Large deviations of the largest eigenvalue for deformed GOE/GUE random matrices via replica
Pierre Le Doussal
TL;DR
This work analyzes the large-deviation statistics of the largest eigenvalue of deformed Wigner matrices $M=JH+V$ with $H$ drawn from GOE/GUE and a full-rank diagonal perturbation $V$. Using a replica method in the replica-symmetric sector, the authors derive the cumulant generating function $\\phi(s)$ and the large-deviation rate function $\\cal L(\\lambda)$, revealing a delocalized vs localized polymer-like phase transition at a critical coupling $J_c$. They provide explicit forms for $\\phi(s)$, the rate function $\\cal L(\\lambda)$, and the occupation measure $\\rho_\\lambda(v)$, and establish connections to directed polymers and spherical spin glasses; they also extend the framework to quadratic optimization problems in a random field, obtaining corresponding large-deviation results. The results unify and extend previous findings (e.g., McKenna) within a consistent replica-based approach, and offer quantitative predictions for the tail behavior of $\\lambda_{\max}$ and the eigenvector’s overlap with the perturbation, with implications for systems described by deformed random matrices and their applications to spin glasses and polymer models.
Abstract
We study the probability distribution function $P(λ)$ of the largest eigenvalue $λ_{\rm max}$ of $N \times N$ random matrices of the form $H + V$, where $H$ belongs to the GOE/GUE ensemble and $V$ is a full rank deterministic diagonal perturbation. This model is related to spherical spin glasses and semi-discrete directed polymers.
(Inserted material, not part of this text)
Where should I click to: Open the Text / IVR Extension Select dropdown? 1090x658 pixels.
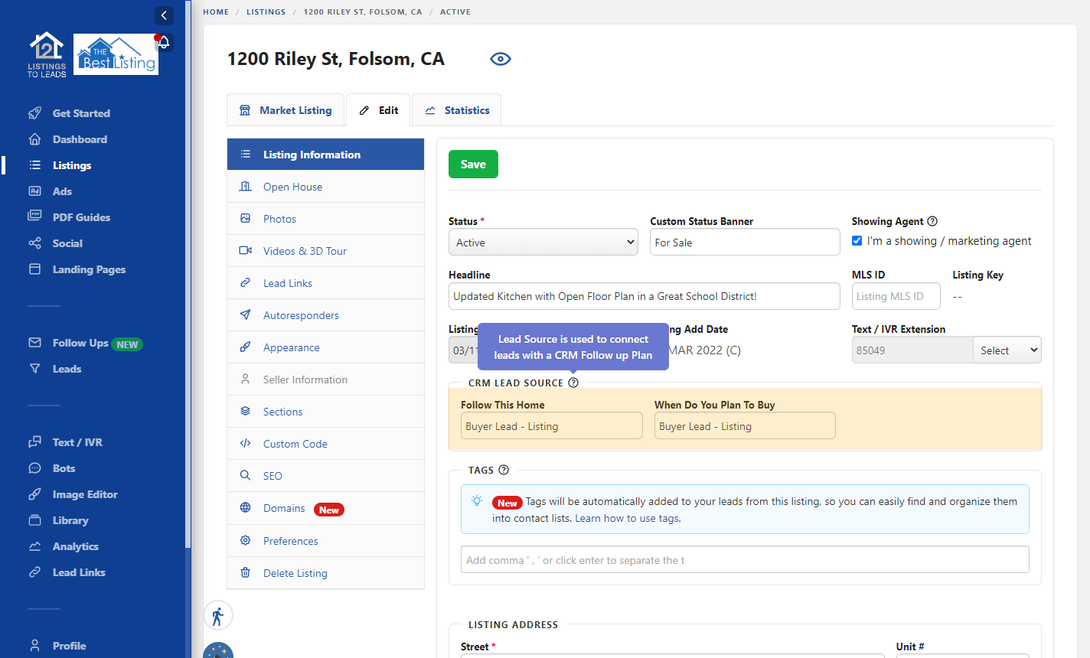tap(1007, 350)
In the large $N$ limit, using the replica method introduced in Ref. \cite{TrivializationUs2014}, we obtain the rate function ${\cal L}(λ)$ which describes the upper large deviation tail $P(λ) \sim e^{- βN {\cal L}(λ) }$. We also obtain the moment generating function $\langle e^{N s λ_{\max} } \rangle \sim e^{N φ(s)}$ and the overlap of the optimal eigenvector with the perturbation $V$. For suitable $V$, a transition generically occurs in the rate functions. For the GUE it has a direct interpretation as a localisation transition for tilted directed polymers with competing columnar and point disorder. Although in a different form, our results are consistent with those obtained recently by Mc Kenna in \cite{McKenna2021}. Finally, we consider briefly the quadratic optimisation problem in presence of an additional random field and obtain its large deviation rate function, although only within the replica symmetric phase.